William did not have a close relationship with his biological mother, as she had died in his early years. His father later remarried, and although William was much closer in age to his step-mother than his father was, he seemed able to have a civil relationship with her.

One of the consequences of the Reaganomic boom of the 1980s was more disposable income for middle class families. This indirectly provided the opportunity for a creative outlet for William, as he was gifted his first guitar at age 14. It was around this time that his lifelong friendship with Theodore Logan began and the two formed a band called “Wyld Stallions”.

The friendship of William and Theodore was a turning point not only in the context of William’s musical future, but also in his ability to discuss and refine what would become his moral philosophy.

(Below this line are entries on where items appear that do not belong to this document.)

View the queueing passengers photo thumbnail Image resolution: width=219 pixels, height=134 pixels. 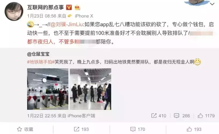pyautogui.click(x=90, y=89)
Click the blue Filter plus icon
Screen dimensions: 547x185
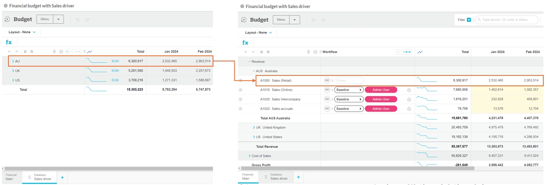pos(469,20)
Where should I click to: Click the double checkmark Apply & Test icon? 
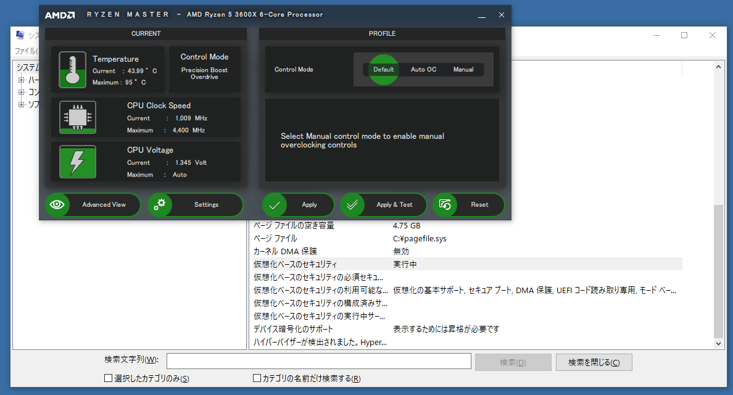click(x=353, y=205)
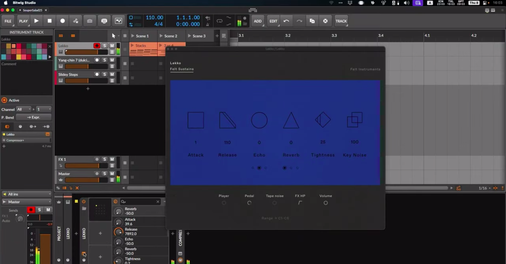Click the transport Play triangle icon
This screenshot has height=264, width=506.
[36, 21]
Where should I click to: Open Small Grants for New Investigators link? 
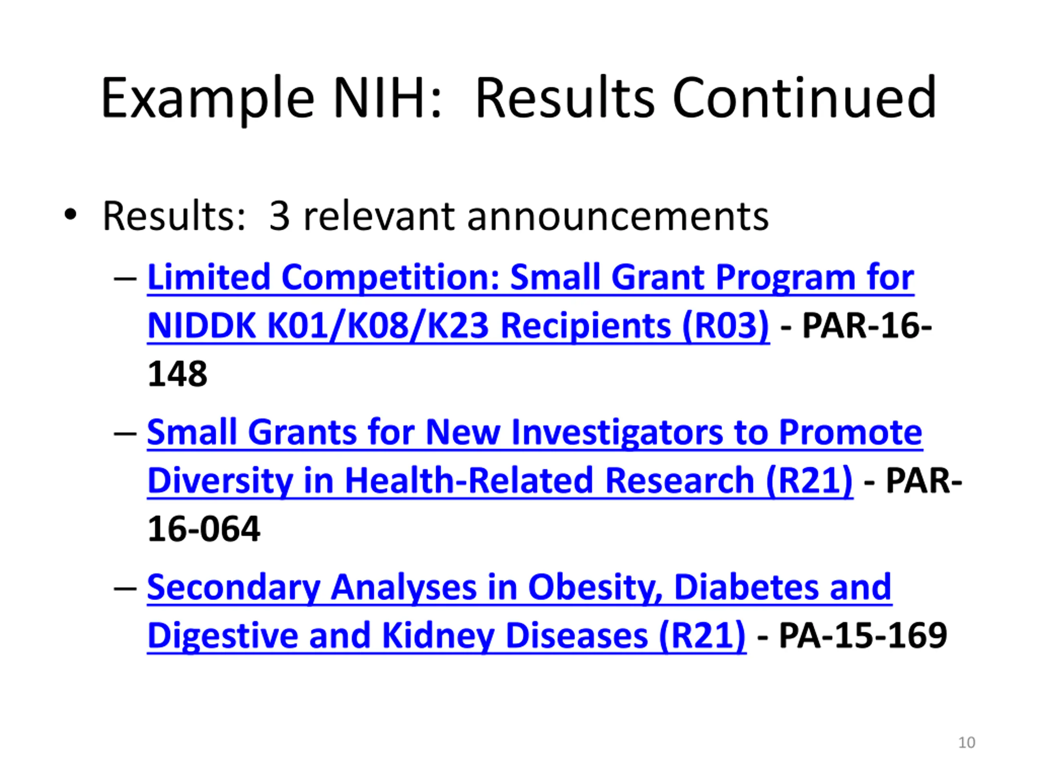[x=534, y=433]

Between the World Series upset of the Oakland Athletics by the Los Angeles Dodgers in 1988, and the San Francisco Earthquake of 1989, a sequence of events occurred that would have a  ripple effect for the history of the past as well as the history of the future. It was during this adventure (see “Strange Things are Afoot at the Circle K (San Dimas 1989)” for a more in-depth look at this exploit) that William Preston’s ethical imperative was first pronounced.

“Be excellent to each other.”

Both concise and categorical, William Preston’s imperative contains within it a rich philosophical history, as well as unadorned direction.

He at once answers Hamlet’s metaphysical soliloquy with an existential affirmation. He transcends and includes Descartes’ cogito, not mere acknowledging that he is, but how we should be to one another, all the while simultaneously abrogating any question of solipsism.

Evidence does not suggest that William was directly acquainted with Aristotle. However, he was most certainly familiar with the historic and philosophical heritage passed forward to him from So-crates. Even so, we can see that William intuitively came to the same end as The Philosopher with his emphasis on arete, or excellence.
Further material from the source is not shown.